Jack Bates
- Born: 26 May 2001 (age 24) Bristol, England
- Height: 1.84 m (6 ft 0 in)
- Weight: 93 kg (205 lb; 14 st 9 lb)
- School: South Gloucestershire and Stroud College

Rugby union career
- Position(s): Centre, Wing
- Current team: Bristol Bears

Senior career
- Years: Team / Apps / (Points)
- 2020–: Bristol Bears / 51 / (35)
- Correct as of 17 January 2025

International career
- Years: Team / Apps / (Points)
- 2018–2019: England U18 / 4 / (0)
- 2021: England U20 / 5 / (5)
- Correct as of 13 July 2021

= Jack Bates =

English rugby union player (born 2001)

Jack Bates (born 26 May 2001) is an English professional rugby union footballer who plays centre or wing for Premiership Rugby club Bristol Bears.

==Early life==
Born and raised in Bristol, Bates was educated at SGS College and is a product of the Bristol Bears academy having joined aged 14 years-old. He also played for St Brendan's RFC and Cleve RFC as a junior.

==Club career==
Bates signed professional terms with Bristol Bears in 2019 having graduated through the club's Academy system ahead of the 2019-20 season. He is capable of playing centre and wing. He made his Premiership Rugby debut against Sale Sharks in August 2020. This debut, at the age of 19 years and 95 days, made him the second-youngest player to start a game for Bristol in the top-flight since leagues were introduced in 1987.

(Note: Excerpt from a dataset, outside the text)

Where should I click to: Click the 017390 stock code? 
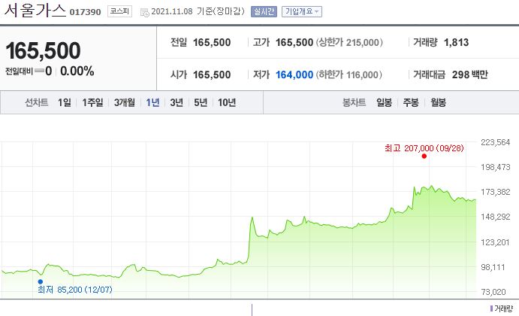click(x=85, y=12)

Bates had a breakthrough season in 2021-22, making 17 appearances in all competitions and scoring three tries. In December 2022, he signed a new contract with Bristol having made 30 appearances for the club.

==International career==
Bates represented England at under-18 level. He started all five games for England U20 during the 2021 Six Nations Under 20s Championship and scored his only try of the tournament in the last round as England defeated Italy at Cardiff Arms Park to complete a grand slam.

Bates is also eligible to play for Wales, as his grandmother is from Cardiff.